ABOUT THIS EXERCISE: Nothing in the records may be altered, so transcribe them exactly.

GIVEN RECORDS:
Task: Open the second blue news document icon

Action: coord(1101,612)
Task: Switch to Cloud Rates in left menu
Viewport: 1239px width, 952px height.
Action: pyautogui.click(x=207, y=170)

ANSWER TO THIS TASK:
Task: Open the second blue news document icon

Action: coord(1101,612)
Task: Switch to Cloud Rates in left menu
Viewport: 1239px width, 952px height.
Action: pyautogui.click(x=207, y=170)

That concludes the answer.